Взятки в наше время – судное дело, хотя по сравнению с сегодняшними взяточниками – это был мизер. Нет, я никогда не брала деньги или крупные подношения. Было, при выписке после операции женщины подносили цветы (настоящие, нашенские, не как сейчас все заморские), шампанское, конфеты. Однако были среди нас и такие, кто не брезговал и деньгами. Однажды я стала свидетелем, и опять же в период моего правления, за моей спиной не только крупной по тем временам взятки, но и серьезного случая. Во время рабочего дня меня срочно вызвали в предоперационную, где делала аборт одна из ординаторов. Плодное яйцо уже было удалено, но кровотечение продолжалось. Я проверила матку, кровь не останавливается, а матка сокращаться никак не хочет. Уже и сокращающие внутривенно, и кровозамещающие. Но! Я наложила на шейку матки шов Лосицкой. Если и от этого не будет эффекта – немедленно операция с перевязкой маточных сосудов, а то и ампутация матки. Но, хвала Господу! Матка быстро сократилась, кровопотеря прекратилась. Только после этого я взглянула на женщину и была изумлена: вчера я отказала этой девочке в прерывании беременности из-за уже недопустимого срока. Оказалось, что студентка пединститута заплатила врачу 150 рублей, чтобы та сделала ей аборт. Это была большая сумма по тем временам, так как заработная плата врача тогда составляла всего 120 рублей.
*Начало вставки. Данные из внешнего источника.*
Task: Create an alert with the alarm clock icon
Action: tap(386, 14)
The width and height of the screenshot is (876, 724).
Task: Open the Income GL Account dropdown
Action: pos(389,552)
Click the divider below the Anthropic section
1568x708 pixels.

Сейчас медицина платная, и принято считать, что раз за это надо вносить деньги, значит, там работают врачи самой высокой квалификации. Уверяю вас, это далеко не так, в чем не раз приходилось убеждаться лично. Врач платный – это коммерческий.
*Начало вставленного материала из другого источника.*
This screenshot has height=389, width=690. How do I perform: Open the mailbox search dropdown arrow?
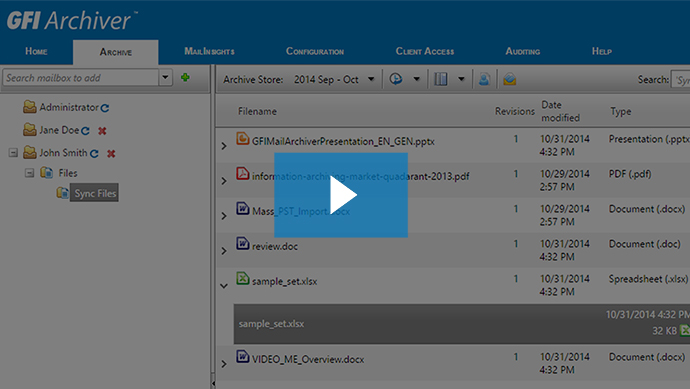(165, 77)
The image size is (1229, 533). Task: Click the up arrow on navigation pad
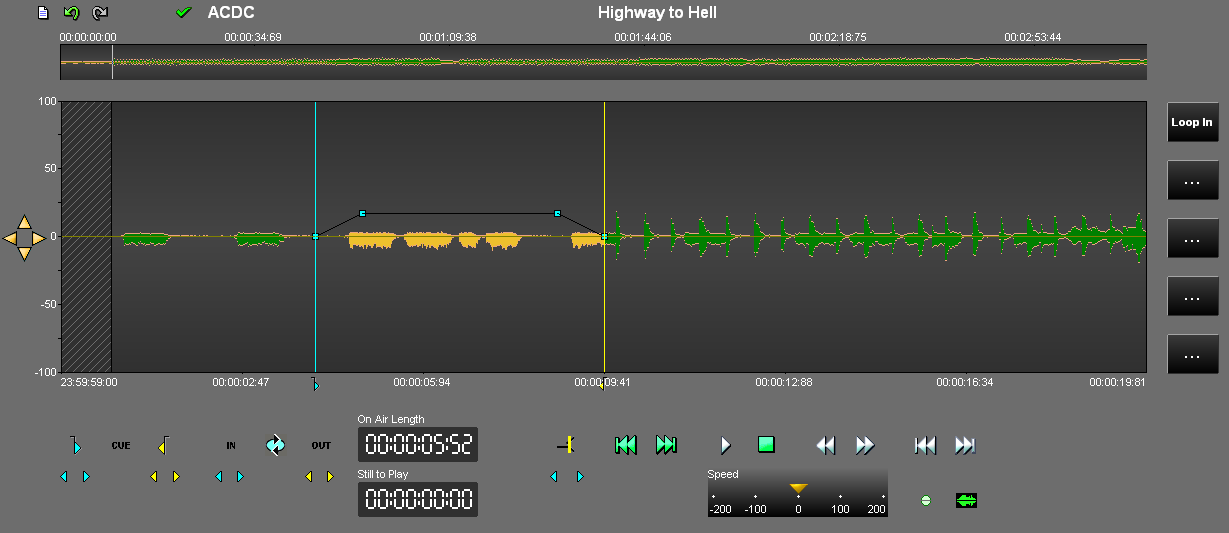24,222
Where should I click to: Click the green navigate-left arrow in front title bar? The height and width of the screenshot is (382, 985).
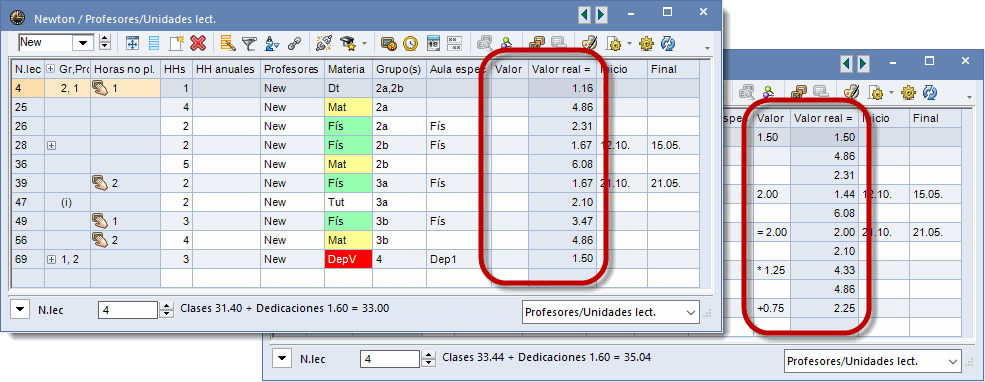pyautogui.click(x=585, y=14)
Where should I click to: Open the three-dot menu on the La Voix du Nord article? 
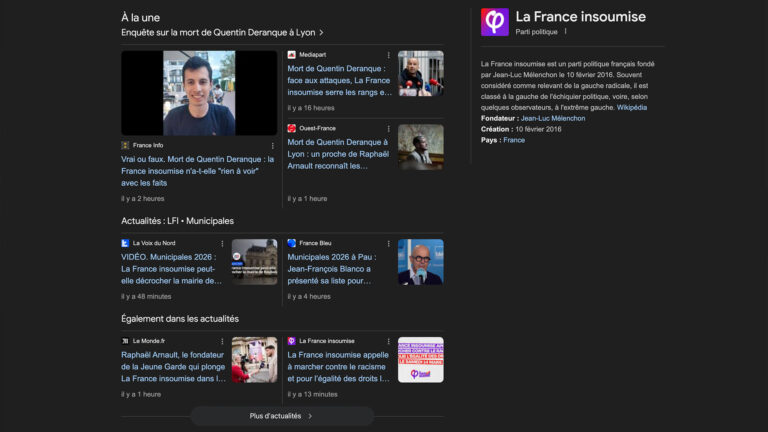click(223, 243)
Несколько лет назад дочь нашего коллеги, очень состоятельная женщина решила родить второго ребенка и, заплатив большие деньги, встала на учет в платную поликлинику. Срок беременности у нее был небольшой – всего пять недель. После осмотра, в том числе и на УЗИ, врач объявила, что беременность замершая, что это очень серьезно и надо срочно удалять плодное яйцо, так как от такой беременности могут быть очень опасные осложнения и исходы. Бизнес-леди наша прибежала к своей матери вся в слезах, а та позвонила мне. Мы решили поставить ее дочь на учет в простую женскую консультацию. А беременность у нее развивалась правильно. Она в срок родила мальчика весом четыре килограмма. Сейчас этот ребенок необыкновенный умница. Учится на отлично, играет в шахматы и ходит на бальные танцы. Вот вам и платная медицина.
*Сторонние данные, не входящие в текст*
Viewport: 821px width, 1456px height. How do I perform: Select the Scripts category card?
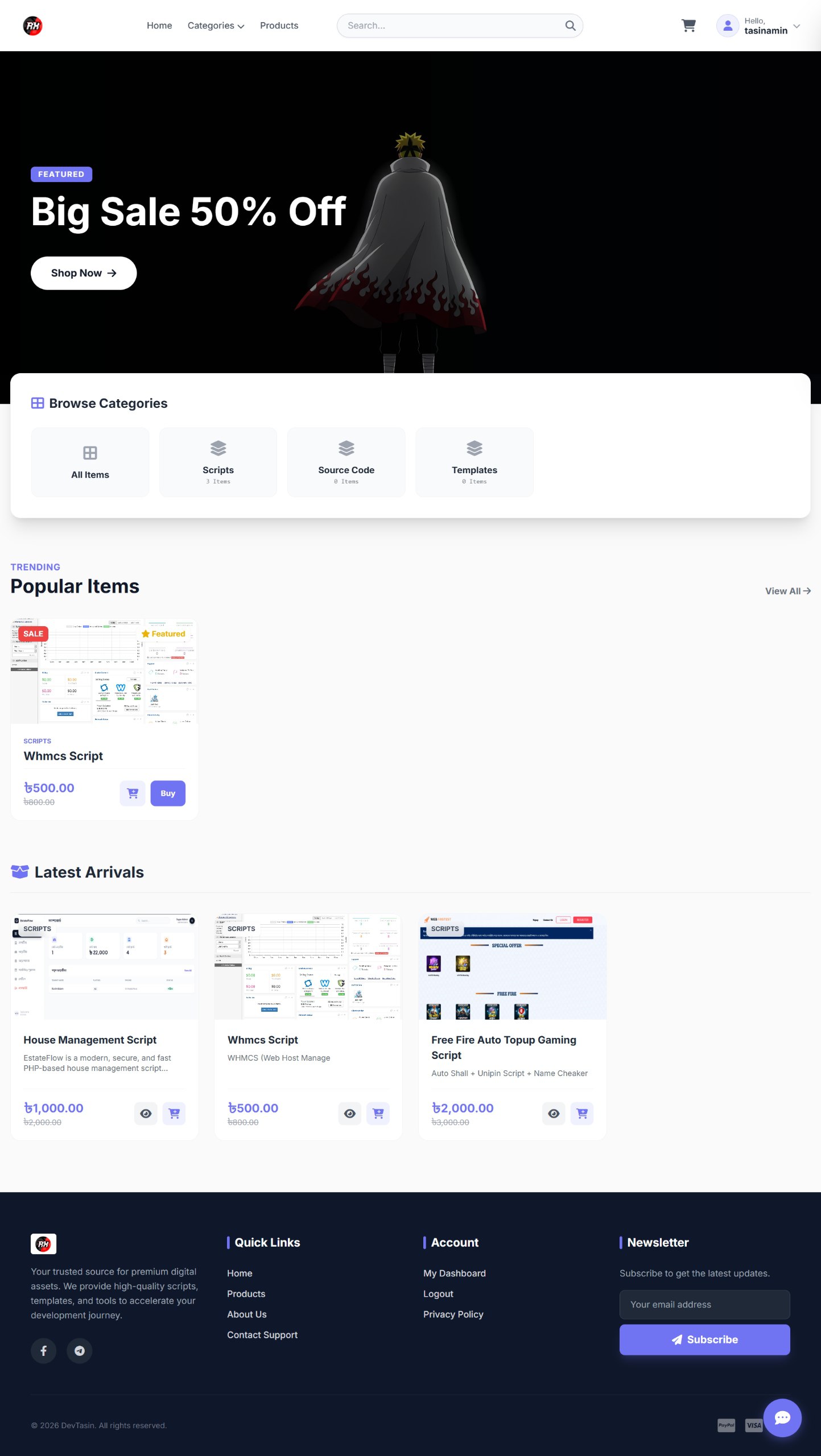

И хочу закончить мою Одиссею стихами Инны Бродской:
Выкошены, вырваны с корнями
Поросли свободы и любви…
Как же это все случилось с нами?
А теперь, как можешь, так живи.
На какие только муки шли мы!
Нет теперь семьи и нет страны.
Я живу. Мне братик мой любимый
 И чужие – близкие даны.
Все! Все! Простите все меня, ибо мчится мой парусник в сказочный путь…
               
                Тамара Ларина, урожденная Глумова.